*AVAILABLE DATA*
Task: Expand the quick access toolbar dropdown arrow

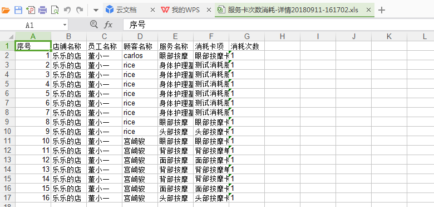Action: tap(96, 11)
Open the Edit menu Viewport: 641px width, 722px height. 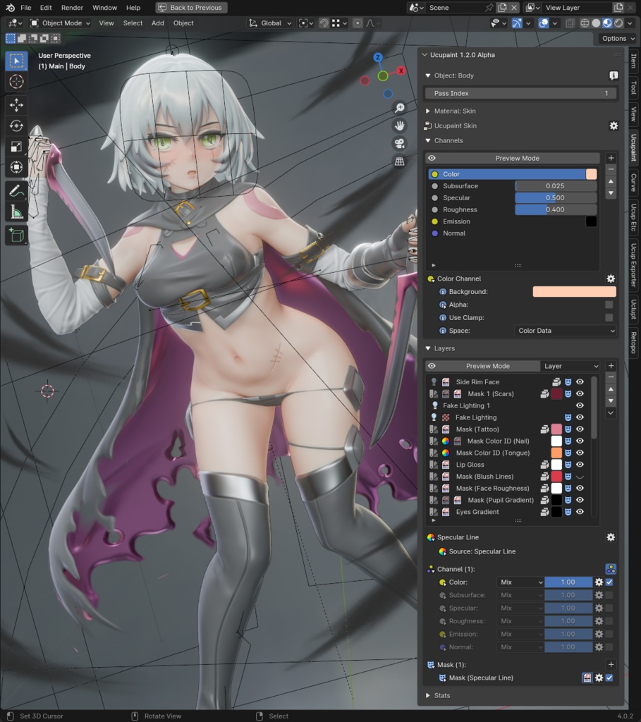(x=45, y=8)
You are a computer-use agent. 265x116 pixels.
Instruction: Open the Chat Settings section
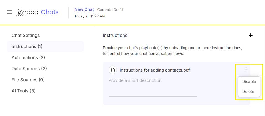pos(26,35)
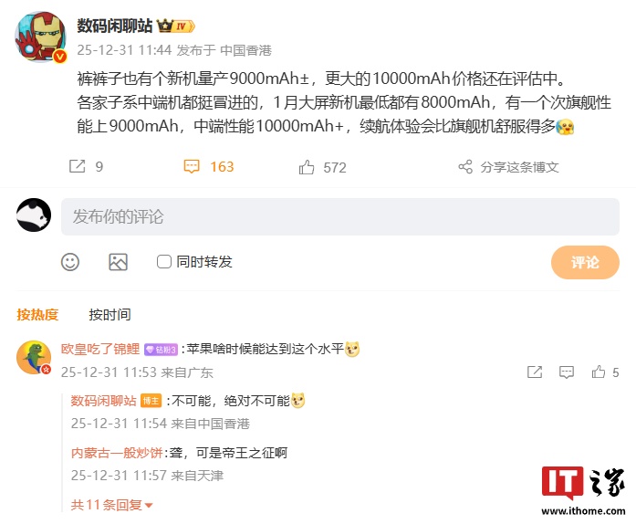Open the 数码闲聊站 profile name link
Screen dimensions: 636x524
point(115,26)
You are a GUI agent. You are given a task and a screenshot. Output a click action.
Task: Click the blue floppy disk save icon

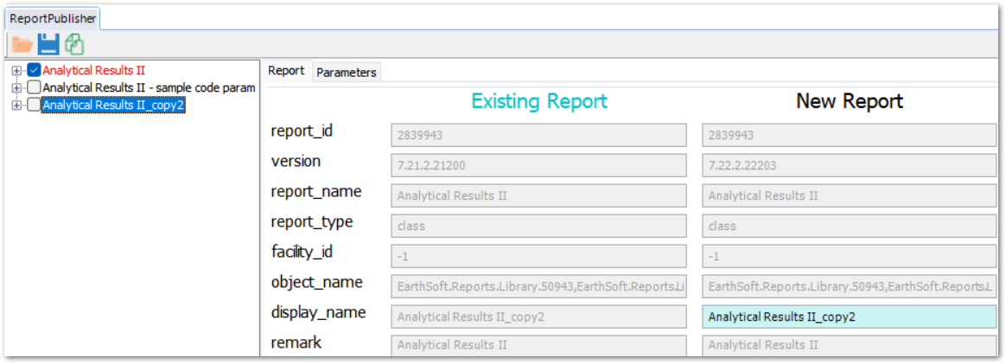tap(48, 43)
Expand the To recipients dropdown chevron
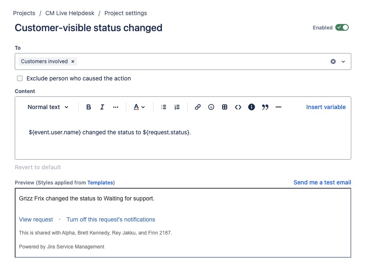Image resolution: width=366 pixels, height=275 pixels. click(x=343, y=61)
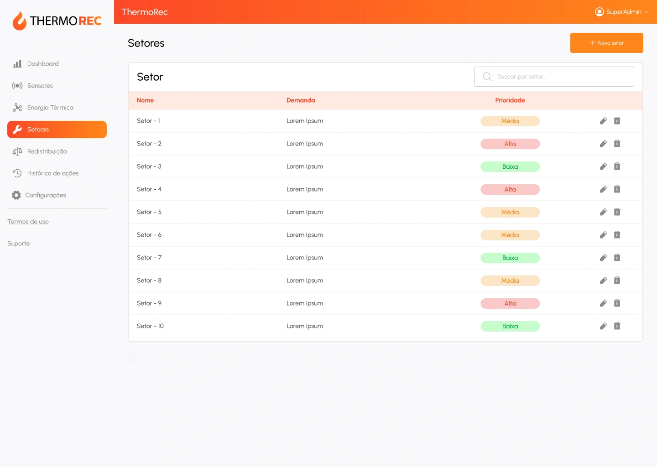Open the Dashboard menu item
This screenshot has height=467, width=657.
pos(42,64)
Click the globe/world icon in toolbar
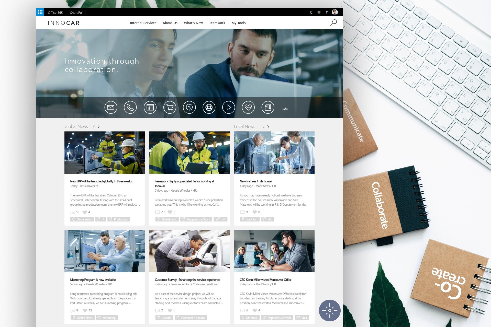 208,107
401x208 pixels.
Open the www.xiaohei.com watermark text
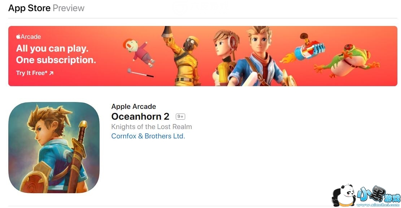pos(378,205)
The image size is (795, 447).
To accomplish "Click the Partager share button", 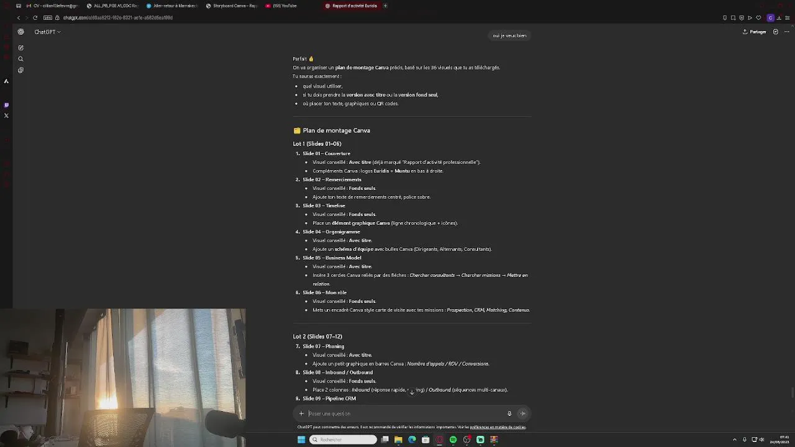I will [755, 32].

*PROBLEM DETAILS*
Look through the material for "agent". Copy each line that has it.

*ANSWER SECTION*
You are a computer-use agent. 265x116 pixels.
You are a GUI agent. You are given a task and a screenshot. Output a click action.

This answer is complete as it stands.